At the same time, we need to recognise that the economic environment is strong. The latest labour force figures show that 62 percent of the adult population have a job (by contrast, the US employment to population ratio has fallen from 63 to 58 percent). A few months ago, when I asked Reserve Bank Governor Glenn Stevens about the Australian economy, he replied: ‘I sit around the table with my counterparts from 40 or 50 countries a number of times a year, and I have not yet found one whom I would want to swap places with.’
Yet despite the powerful performance of the Australian economy and the fact that our public debt share is less than one-tenth the average for most other developed economies, the Coalition seem unable to acknowledge that fiscal stimulus worked.
As though that wasn’t enough, the Coalition have now decided to oppose a progressive flood levy that would cost less than $1 a week for most taxpayers. Instead, they have offered up a series of budget cuts that would damage to Australia’s economic wellbeing and national standing. These include:
- Scrapping aid to Indonesian schools, a policy that boosts the life chances of thousands of Indonesian children, as well as helping to combat extremism.
- Delaying water buybacks in the Murray Darling basin – a fundamental microeconomic reform that will help move employment in the basin onto a more sustainable footing.
- Scrapping the ‘Helping Our Kids Understand Finance’ program. (You have to wonder whether any Liberal Party advisor thought to mention the irony of cutting financial literacy program just months after their election costings had been shown to be out by $11 billion.)
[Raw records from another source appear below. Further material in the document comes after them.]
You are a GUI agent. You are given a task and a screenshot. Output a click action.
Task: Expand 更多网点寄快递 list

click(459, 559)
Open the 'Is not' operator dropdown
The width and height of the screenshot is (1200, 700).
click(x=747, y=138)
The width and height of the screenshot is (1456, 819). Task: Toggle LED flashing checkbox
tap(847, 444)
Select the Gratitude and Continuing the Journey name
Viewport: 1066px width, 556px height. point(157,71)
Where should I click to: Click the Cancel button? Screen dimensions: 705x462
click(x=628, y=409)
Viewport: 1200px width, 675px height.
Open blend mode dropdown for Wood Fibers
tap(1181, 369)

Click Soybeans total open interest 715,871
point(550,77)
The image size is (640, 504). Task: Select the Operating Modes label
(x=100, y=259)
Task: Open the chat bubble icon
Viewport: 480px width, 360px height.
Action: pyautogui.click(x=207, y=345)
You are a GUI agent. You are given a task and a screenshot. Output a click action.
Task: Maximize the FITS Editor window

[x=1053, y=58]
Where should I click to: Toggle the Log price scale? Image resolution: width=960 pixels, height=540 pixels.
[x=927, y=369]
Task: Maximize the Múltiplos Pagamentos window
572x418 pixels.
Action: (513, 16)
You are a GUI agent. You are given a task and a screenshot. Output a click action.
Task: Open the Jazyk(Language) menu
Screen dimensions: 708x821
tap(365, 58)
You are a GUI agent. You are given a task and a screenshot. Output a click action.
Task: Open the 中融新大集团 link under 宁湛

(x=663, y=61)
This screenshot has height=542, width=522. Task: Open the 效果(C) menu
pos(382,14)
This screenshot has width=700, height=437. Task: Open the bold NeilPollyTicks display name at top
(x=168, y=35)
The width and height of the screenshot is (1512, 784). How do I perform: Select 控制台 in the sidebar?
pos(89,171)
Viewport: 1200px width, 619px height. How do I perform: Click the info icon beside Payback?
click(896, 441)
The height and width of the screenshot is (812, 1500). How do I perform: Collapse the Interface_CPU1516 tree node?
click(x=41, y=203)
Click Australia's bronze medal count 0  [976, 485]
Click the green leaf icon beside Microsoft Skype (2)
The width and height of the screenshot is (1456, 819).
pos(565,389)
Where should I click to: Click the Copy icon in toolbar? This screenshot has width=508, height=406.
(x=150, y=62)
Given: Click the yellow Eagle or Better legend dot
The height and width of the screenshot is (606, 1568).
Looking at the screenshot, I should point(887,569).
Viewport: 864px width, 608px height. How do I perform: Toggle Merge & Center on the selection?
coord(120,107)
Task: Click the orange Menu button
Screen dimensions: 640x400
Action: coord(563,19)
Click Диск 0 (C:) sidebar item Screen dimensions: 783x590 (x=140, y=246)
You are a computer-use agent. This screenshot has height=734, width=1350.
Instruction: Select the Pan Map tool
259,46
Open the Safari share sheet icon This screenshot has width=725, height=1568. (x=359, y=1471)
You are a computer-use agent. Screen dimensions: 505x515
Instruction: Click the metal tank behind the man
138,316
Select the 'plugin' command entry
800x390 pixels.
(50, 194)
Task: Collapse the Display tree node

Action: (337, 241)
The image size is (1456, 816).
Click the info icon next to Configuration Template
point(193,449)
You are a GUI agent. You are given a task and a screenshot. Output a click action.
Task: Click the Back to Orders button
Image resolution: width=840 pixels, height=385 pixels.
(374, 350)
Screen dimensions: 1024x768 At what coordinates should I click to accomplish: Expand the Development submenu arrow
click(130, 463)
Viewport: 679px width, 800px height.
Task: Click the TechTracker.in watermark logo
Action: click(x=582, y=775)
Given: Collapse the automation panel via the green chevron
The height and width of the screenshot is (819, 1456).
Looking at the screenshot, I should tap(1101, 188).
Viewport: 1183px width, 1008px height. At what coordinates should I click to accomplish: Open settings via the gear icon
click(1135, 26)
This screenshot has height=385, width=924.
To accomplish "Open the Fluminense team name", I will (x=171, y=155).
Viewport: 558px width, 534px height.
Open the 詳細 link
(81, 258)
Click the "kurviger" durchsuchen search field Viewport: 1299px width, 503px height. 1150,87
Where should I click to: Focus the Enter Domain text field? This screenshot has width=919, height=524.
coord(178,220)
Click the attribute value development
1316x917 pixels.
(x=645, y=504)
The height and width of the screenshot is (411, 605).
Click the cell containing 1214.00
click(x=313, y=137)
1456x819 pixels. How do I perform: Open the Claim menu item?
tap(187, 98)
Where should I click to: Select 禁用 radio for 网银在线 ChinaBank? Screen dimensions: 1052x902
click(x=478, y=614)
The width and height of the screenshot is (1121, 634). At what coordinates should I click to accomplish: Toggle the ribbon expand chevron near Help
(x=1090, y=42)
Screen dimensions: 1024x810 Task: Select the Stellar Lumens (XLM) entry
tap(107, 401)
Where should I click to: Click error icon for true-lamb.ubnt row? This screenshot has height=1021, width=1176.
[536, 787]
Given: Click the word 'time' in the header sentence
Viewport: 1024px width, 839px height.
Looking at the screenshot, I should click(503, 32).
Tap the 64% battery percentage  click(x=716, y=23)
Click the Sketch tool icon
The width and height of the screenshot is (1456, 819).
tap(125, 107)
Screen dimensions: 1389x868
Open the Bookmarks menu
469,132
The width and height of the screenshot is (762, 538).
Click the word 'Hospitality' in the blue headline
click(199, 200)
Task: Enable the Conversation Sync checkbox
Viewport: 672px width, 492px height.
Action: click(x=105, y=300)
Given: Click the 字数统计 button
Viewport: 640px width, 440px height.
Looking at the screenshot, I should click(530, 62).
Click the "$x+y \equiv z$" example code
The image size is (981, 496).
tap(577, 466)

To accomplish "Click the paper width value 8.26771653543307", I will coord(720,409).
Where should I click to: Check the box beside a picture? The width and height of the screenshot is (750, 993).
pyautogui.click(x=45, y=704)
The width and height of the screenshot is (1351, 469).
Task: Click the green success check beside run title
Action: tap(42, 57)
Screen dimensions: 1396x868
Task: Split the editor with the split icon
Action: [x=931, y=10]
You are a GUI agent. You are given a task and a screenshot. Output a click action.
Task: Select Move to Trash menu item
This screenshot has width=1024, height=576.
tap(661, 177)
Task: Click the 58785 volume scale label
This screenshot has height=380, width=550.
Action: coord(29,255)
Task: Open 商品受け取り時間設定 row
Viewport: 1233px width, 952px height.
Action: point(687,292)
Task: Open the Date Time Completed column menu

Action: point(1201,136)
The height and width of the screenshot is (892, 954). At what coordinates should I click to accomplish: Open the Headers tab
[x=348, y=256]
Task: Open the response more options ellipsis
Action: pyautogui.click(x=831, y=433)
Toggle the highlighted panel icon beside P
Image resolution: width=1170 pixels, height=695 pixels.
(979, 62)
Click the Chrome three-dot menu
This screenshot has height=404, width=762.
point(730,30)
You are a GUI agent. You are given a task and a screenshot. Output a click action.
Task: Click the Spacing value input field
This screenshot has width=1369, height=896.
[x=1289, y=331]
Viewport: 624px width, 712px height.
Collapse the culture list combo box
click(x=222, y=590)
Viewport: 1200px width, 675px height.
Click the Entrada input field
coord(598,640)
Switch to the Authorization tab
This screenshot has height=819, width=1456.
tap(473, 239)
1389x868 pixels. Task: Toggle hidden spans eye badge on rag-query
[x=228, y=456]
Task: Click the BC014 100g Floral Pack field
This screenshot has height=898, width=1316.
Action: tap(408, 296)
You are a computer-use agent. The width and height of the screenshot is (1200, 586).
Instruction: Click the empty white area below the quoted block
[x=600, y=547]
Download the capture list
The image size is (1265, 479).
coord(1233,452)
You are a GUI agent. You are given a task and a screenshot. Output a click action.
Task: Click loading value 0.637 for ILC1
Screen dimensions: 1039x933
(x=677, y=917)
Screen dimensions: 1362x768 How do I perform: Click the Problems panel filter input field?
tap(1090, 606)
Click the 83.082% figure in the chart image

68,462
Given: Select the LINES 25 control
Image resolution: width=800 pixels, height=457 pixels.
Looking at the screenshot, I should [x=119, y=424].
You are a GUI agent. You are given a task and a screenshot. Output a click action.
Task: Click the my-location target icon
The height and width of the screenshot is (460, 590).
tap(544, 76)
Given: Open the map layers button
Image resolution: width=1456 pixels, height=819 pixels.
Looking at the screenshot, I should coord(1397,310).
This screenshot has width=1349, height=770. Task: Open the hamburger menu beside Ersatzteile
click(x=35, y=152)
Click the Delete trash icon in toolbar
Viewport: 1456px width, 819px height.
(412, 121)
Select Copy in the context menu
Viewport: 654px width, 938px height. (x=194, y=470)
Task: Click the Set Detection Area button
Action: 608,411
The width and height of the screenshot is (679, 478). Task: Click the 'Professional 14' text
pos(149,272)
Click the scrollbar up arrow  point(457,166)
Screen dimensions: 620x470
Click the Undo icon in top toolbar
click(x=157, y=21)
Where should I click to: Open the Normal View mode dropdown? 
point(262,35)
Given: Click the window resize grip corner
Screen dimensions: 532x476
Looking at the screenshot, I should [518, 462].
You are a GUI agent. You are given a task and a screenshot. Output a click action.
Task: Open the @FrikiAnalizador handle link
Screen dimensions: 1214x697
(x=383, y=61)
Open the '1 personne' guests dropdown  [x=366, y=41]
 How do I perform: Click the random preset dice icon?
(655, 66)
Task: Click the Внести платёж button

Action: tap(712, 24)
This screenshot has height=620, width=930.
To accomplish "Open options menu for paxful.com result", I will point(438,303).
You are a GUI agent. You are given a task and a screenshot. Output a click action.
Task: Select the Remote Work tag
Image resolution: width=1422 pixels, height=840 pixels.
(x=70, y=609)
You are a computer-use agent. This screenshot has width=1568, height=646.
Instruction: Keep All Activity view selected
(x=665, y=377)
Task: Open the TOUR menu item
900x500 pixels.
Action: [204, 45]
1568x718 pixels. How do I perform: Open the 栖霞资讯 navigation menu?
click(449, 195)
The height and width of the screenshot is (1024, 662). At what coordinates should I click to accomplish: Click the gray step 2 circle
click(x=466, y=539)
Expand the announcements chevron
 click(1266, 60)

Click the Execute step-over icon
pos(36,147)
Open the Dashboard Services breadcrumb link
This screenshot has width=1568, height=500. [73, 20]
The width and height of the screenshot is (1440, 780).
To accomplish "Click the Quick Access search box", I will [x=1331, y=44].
I guess there must be people in the Coalition who believe in generous engagement with Asia, microeconomic reform, and financial literacy. It’s just a pity that they don’t appear to be the ones in charge.
Always saying no may be good short-term politics for Mr Abbott, but surely he also recognises the risk that it poses to his credibility over the long-run. The more often Tony Abbott reaches for the glib one-liner instead of a sound policy choice, the less likely the Australian people are to believe that he has the skills and temperament to govern the country.